## Task
Rewrite each of the rows below with "Open" replaced by "Launch" and nothing else changed. Leave the pictures out of your version.

## Supplied information

"""

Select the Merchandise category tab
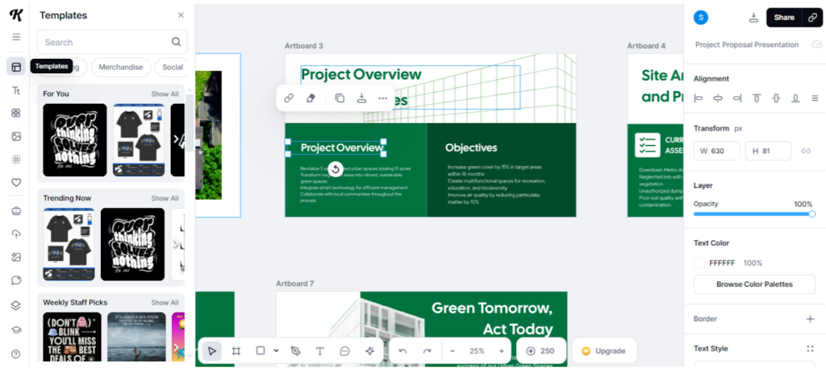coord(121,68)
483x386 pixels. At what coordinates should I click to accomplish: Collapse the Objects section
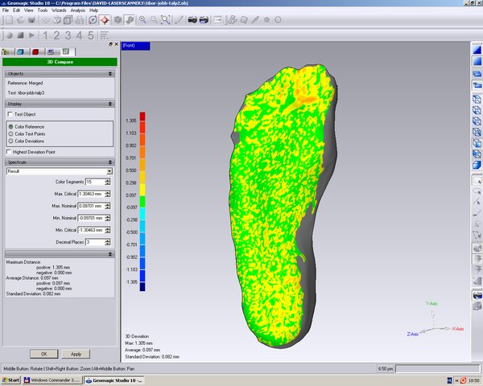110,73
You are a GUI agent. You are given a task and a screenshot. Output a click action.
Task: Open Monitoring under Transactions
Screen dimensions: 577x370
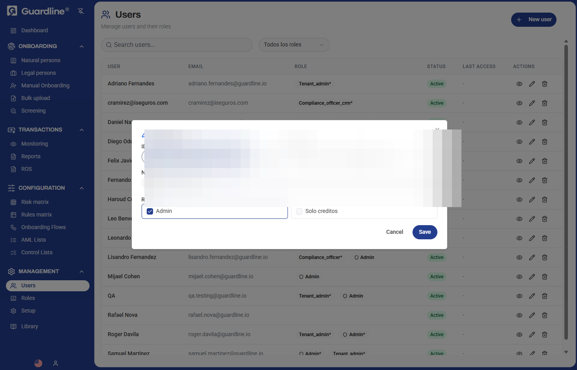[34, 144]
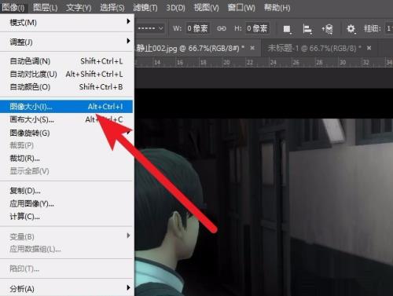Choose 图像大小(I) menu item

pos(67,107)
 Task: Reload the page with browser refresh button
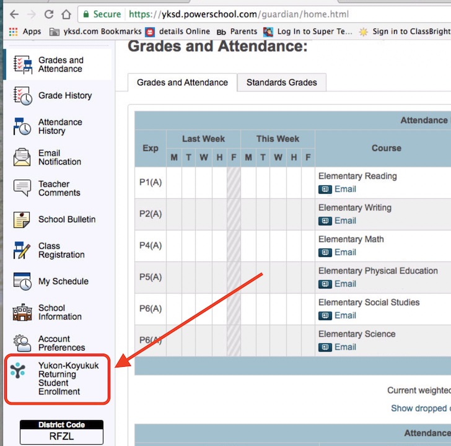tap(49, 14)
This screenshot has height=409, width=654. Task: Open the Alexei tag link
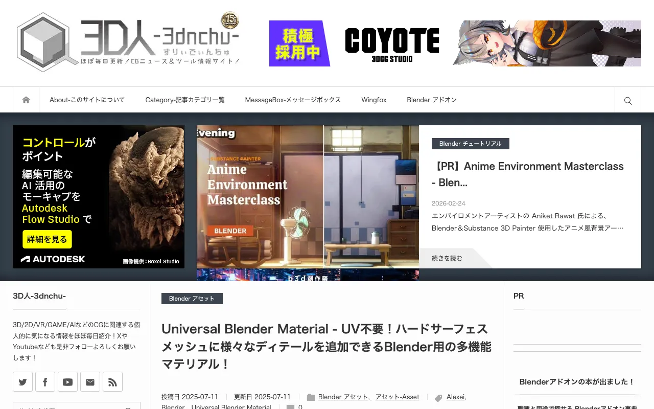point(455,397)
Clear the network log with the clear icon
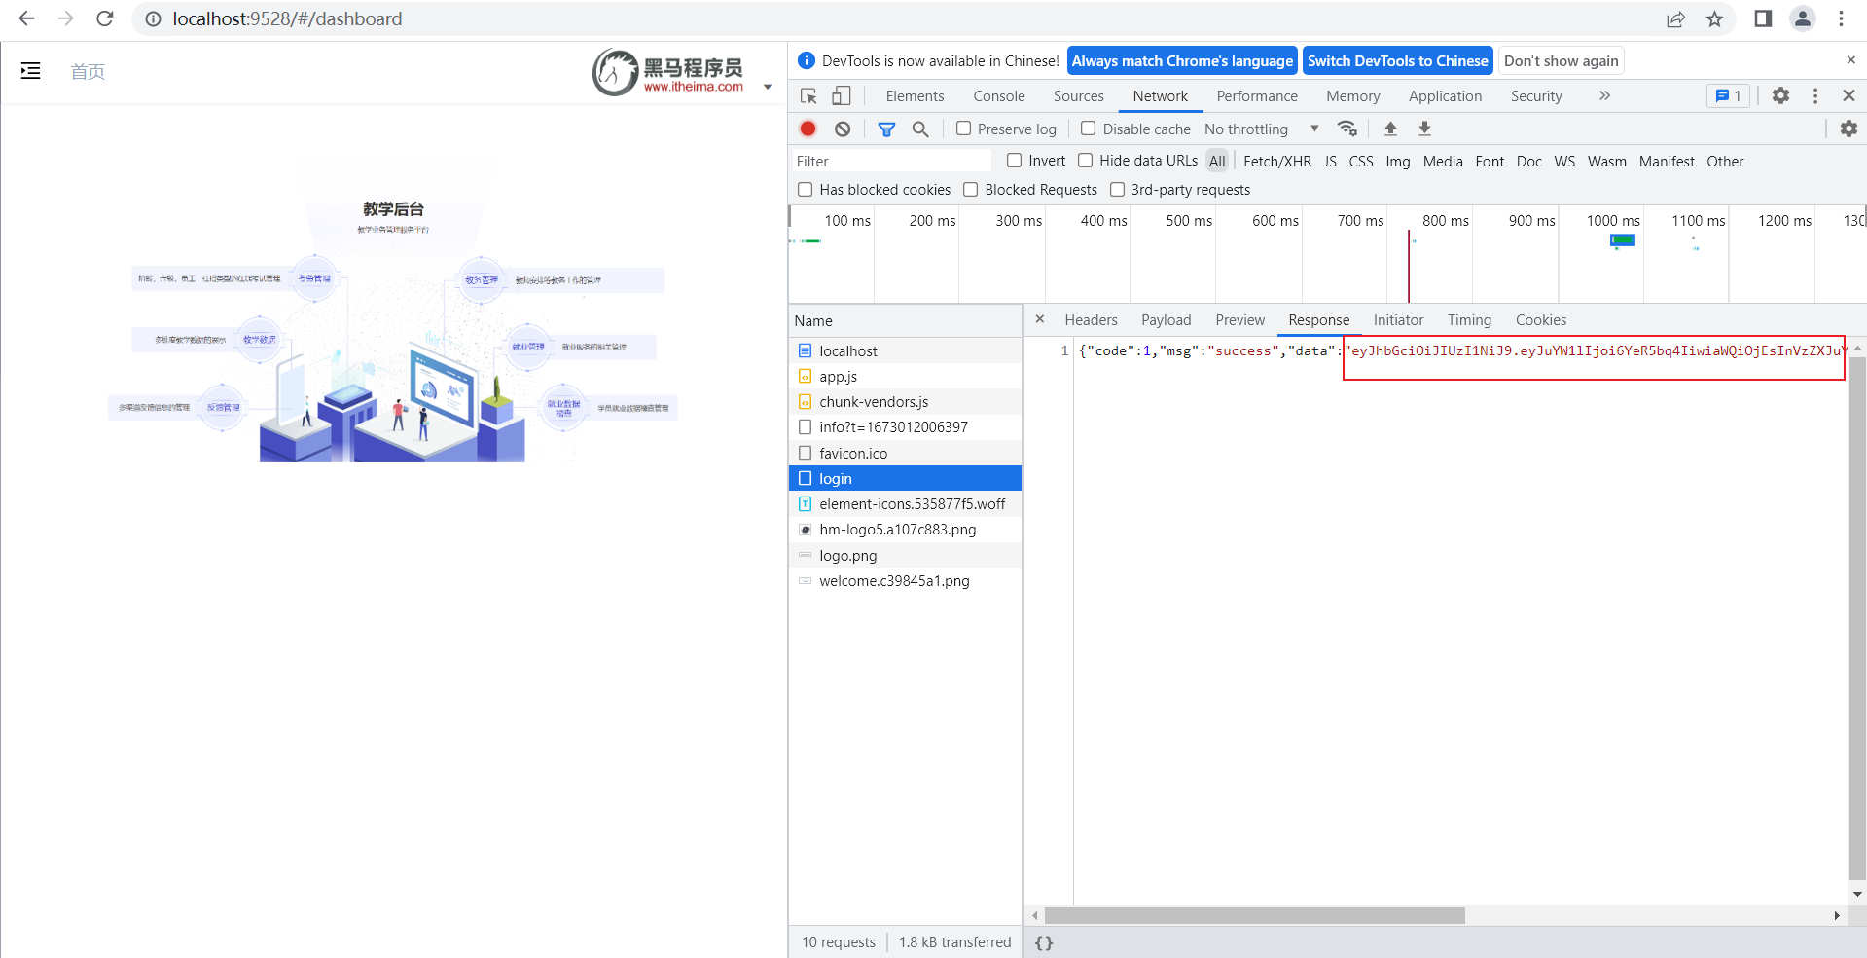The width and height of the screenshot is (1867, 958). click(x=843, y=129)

"""

## Output for this exercise
Select the Merchandise category tab
coord(121,68)
483x386 pixels. At what coordinates should I click to accomplish: Collapse the Objects section
110,73
You are a GUI agent. You are given a task and a screenshot. Output a click action.
Task: Launch Monitoring under Transactions
Screen dimensions: 577x370
[34, 144]
Choose 图像大小(I) menu item

pos(67,107)
 Task: Reload the page with browser refresh button
tap(49, 14)
This screenshot has height=409, width=654. Task: Launch the Alexei tag link
point(455,397)
Clear the network log with the clear icon
The width and height of the screenshot is (1867, 958). click(x=843, y=129)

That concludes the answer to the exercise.